##### MATERIAL TO PROCESS #####

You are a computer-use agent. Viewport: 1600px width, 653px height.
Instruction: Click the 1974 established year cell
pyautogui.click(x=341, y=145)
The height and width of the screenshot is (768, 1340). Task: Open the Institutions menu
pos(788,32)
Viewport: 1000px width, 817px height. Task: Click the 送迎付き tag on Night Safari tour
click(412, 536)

#####

→ **YOUR INSTRUCTIONS**: Rewrite every line of the records above, requests included, and scale each coordinate in the answers by 0.9, rounding to whole numbers with halves going up. Leave the numbers in the requests as they are.

→ **ANSWER TO THE TASK**:
You are a computer-use agent. Viewport: 1600px width, 653px height.
Instruction: Click the 1974 established year cell
pyautogui.click(x=307, y=131)
The height and width of the screenshot is (768, 1340). Task: Open the Institutions menu
pos(709,29)
Viewport: 1000px width, 817px height. Task: Click the 送迎付き tag on Night Safari tour
click(371, 482)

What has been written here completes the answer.